Bayağı güzel bir dokusu var buranın, geniş ve ağaçlarla donatılmış bir cadde: (zaten Orchard bağ/meyve bahçesi demek, road da yol)



Yine bir sürü Çin Yeni Yılı temalı ürün satan dükkanlar var, bir tanesi yolun kenarına kurulmuş:




Burası da alışveriş merkezlerinden biri de hangisi unuttum, o kadar çok var ki :P


                                                                       Bu kedi çok tatlı:


                                                                            Fiyatı da öyle:


Bunlar da çeşitli yeni yıl paketleri. İçindekilere bakmaya cesaret edemedim:



Alışveriş merkezinden elimde torbalarla çıktıktan sonra biraz karnım kazınıyor ve yoldaki bir amcadan Singapur usulü   alıp yiyorum.


Yani ekmek arası dondurma...


Turistlere egzotik gözüksün diye ekmeği de boyamış bir de ahahaha.

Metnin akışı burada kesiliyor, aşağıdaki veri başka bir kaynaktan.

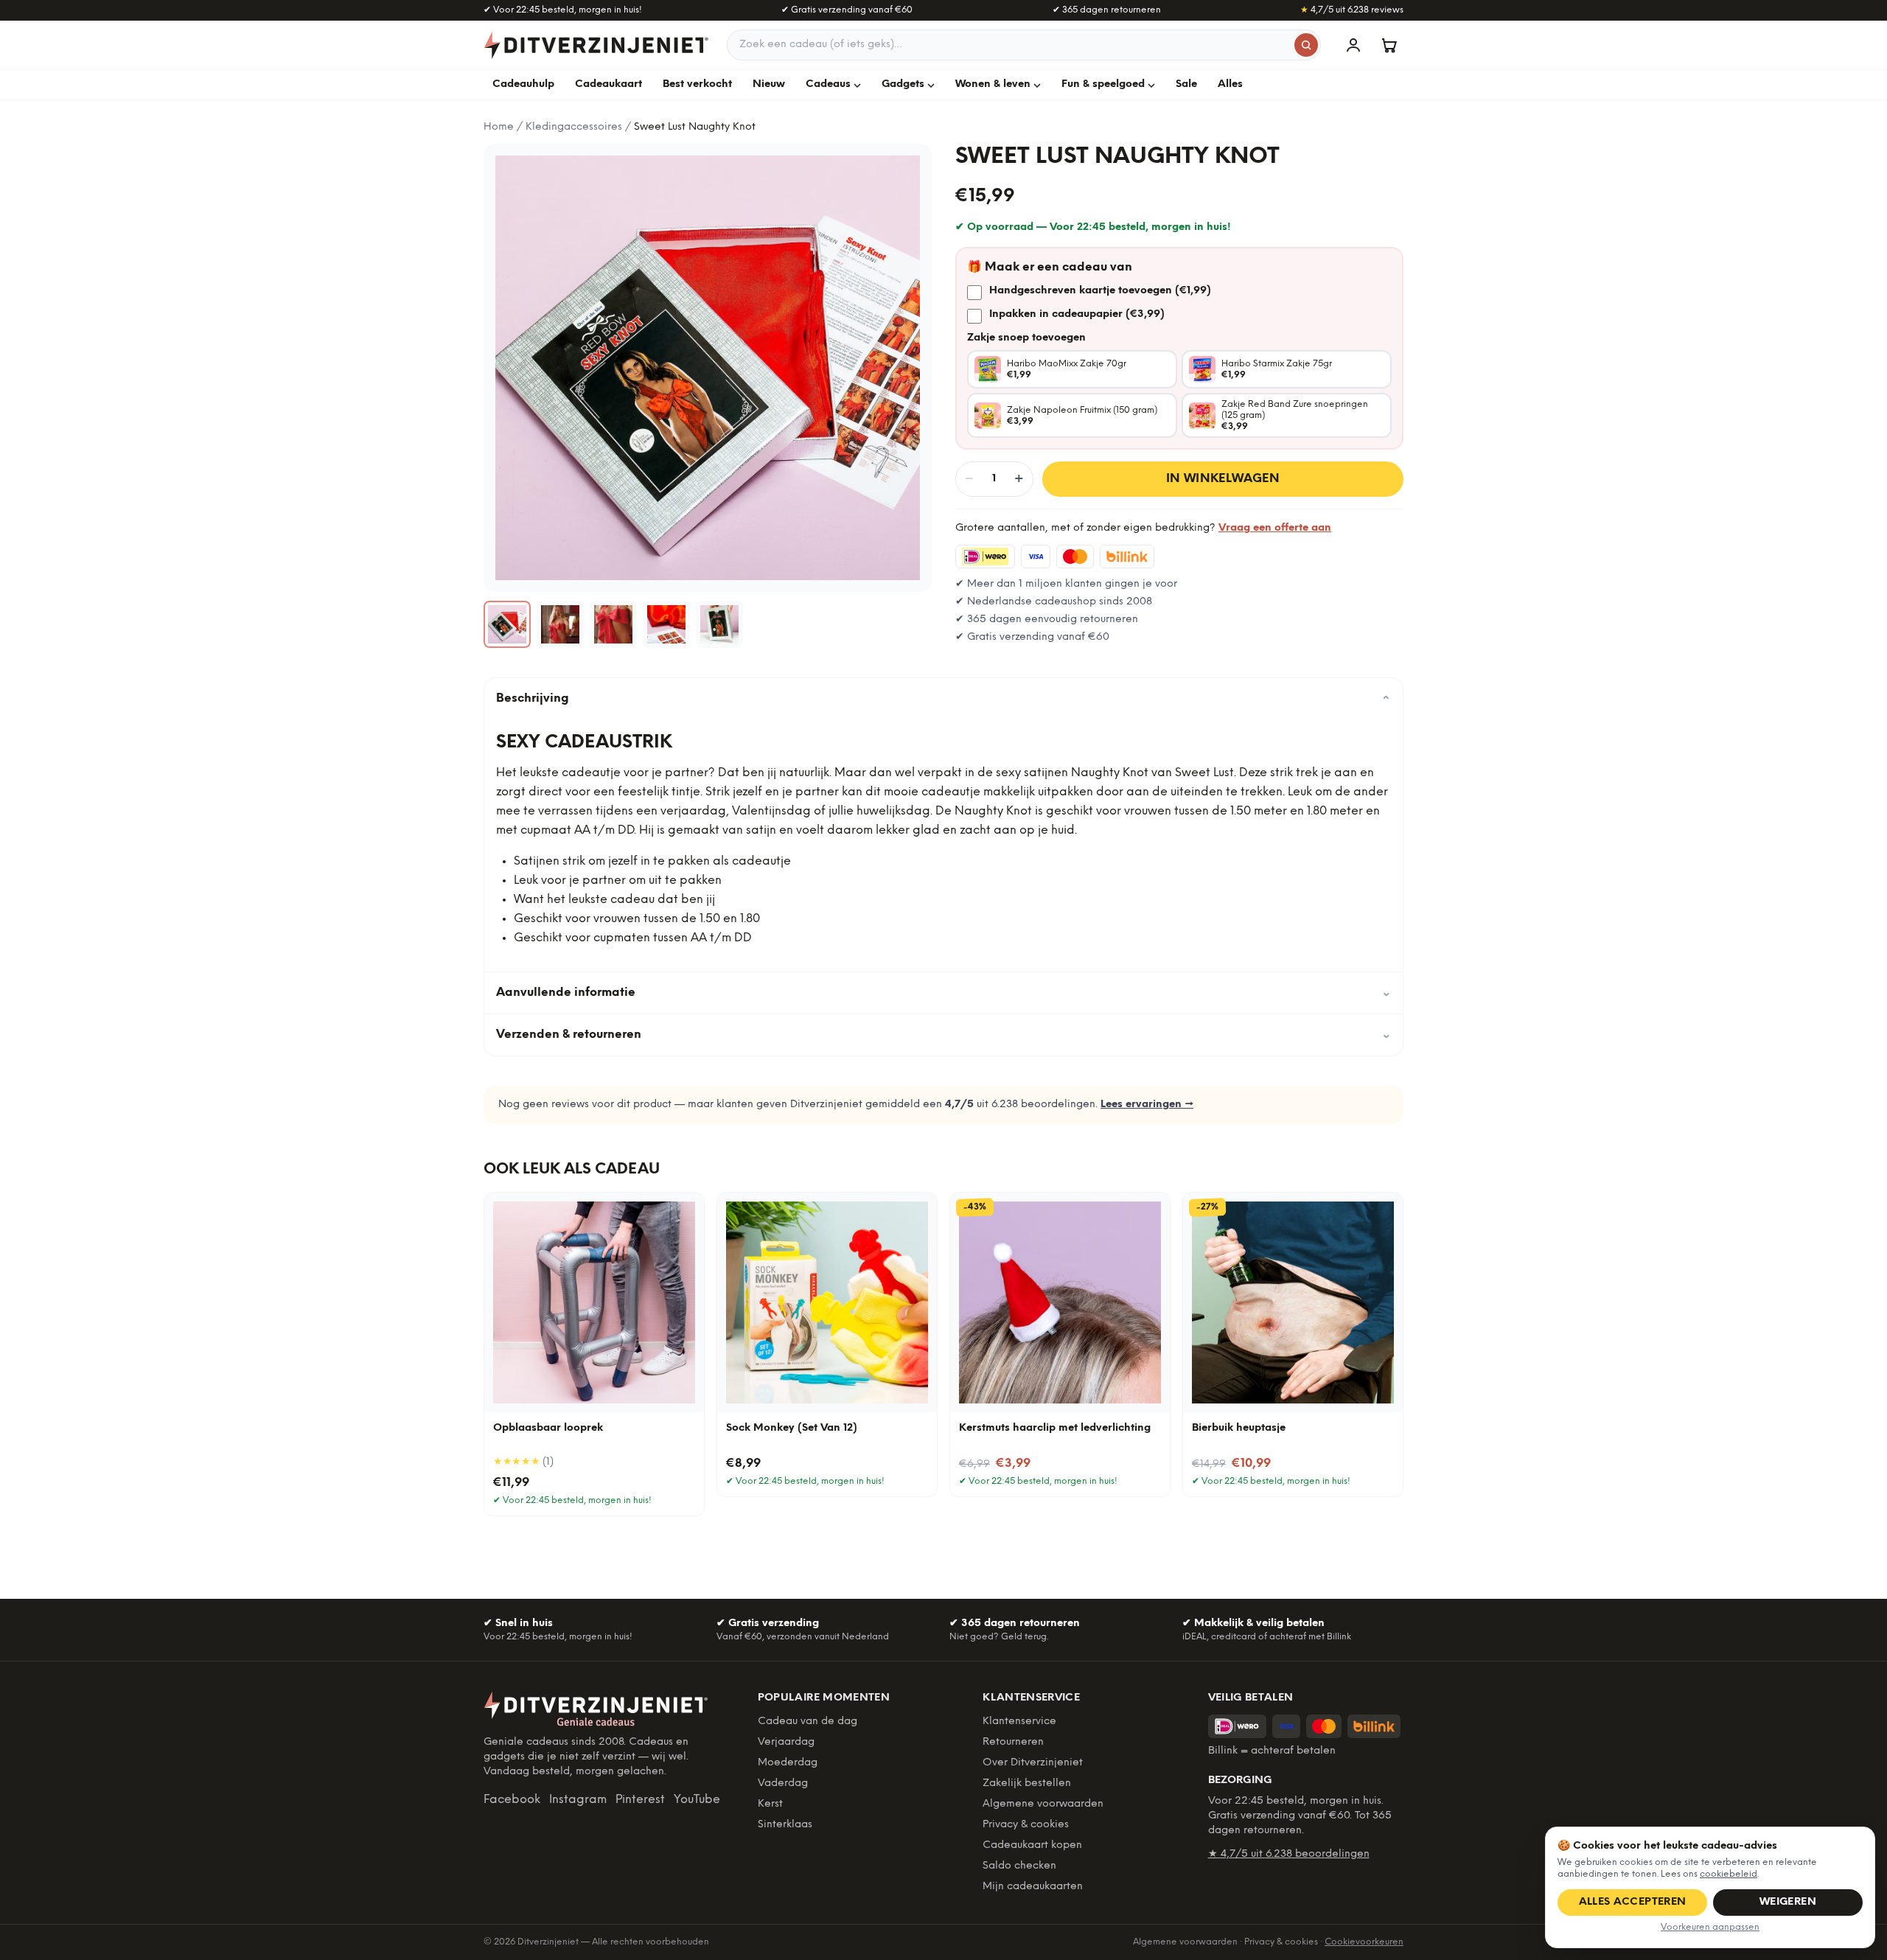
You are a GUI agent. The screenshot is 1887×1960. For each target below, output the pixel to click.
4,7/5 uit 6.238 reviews (1351, 10)
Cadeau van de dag (807, 1721)
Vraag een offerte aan (1274, 528)
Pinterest (640, 1799)
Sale (1186, 84)
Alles (1230, 84)
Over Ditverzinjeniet (1033, 1762)
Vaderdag (783, 1783)
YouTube (697, 1799)
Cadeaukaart (608, 84)
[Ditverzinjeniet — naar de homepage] (596, 45)
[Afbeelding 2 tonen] (560, 624)
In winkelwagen (1223, 478)
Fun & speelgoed (1103, 84)
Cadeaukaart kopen (1032, 1845)
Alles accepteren (1633, 1902)
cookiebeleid (1728, 1874)
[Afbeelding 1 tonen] (507, 624)
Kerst (770, 1804)
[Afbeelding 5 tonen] (719, 624)
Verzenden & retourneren (943, 1034)
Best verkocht (697, 84)
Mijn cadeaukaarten (1033, 1886)
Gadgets (903, 84)
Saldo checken (1019, 1866)
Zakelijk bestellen (1027, 1783)
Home (499, 127)
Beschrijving (943, 698)
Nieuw (769, 84)
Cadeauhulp (523, 84)
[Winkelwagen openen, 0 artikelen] (1388, 45)
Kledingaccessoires (574, 127)
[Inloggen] (1353, 45)
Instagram (578, 1799)
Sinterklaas (785, 1824)
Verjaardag (786, 1742)
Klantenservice (1019, 1721)
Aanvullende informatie (943, 992)
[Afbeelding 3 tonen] (613, 624)
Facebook (512, 1799)
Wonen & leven (992, 84)
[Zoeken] (1306, 45)
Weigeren (1787, 1902)
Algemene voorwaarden (1043, 1804)
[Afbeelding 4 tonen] (666, 624)
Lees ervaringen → (1147, 1104)
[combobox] (1024, 44)
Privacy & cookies (1026, 1824)
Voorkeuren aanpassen (1710, 1927)
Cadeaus (828, 84)
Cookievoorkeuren (1364, 1942)
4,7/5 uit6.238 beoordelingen (1289, 1854)
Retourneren (1013, 1742)
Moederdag (787, 1762)
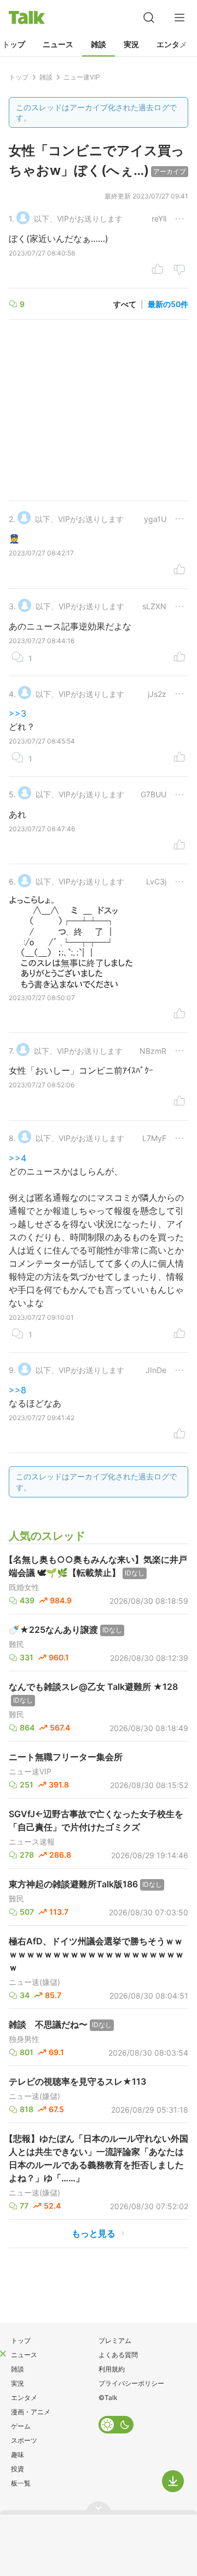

Sonra Lucky Plaza diye bir yere girdim, kendimi Ankara Olgunlar veya Bursa Sönmez İşhanı Bodrum kat tarzı bir yerde buldum:



Karşıki alışveriş merkezinde yemek yiyemeyen fakirler buraya toplanmış gibi, Batıkent Gimsa yemek salonuna benziyor burası da:



Lucky Plaza'da bunun dışında elektronikçiler, hediyelik tişörtler ve diğer ıvır zıvırlar var.

Oradan çıktıktan yolumu kaybediyorum,


Neyse ki AVM'nin yosun tutan kısmından kuzeye baktığımı farkedip yolu tekrar buluyorum:

Polonyalı arkadaşla tekrar buluşup az daha geziniyoruz. (Aga anlatacak bir şey yok, fotolara bakın işte)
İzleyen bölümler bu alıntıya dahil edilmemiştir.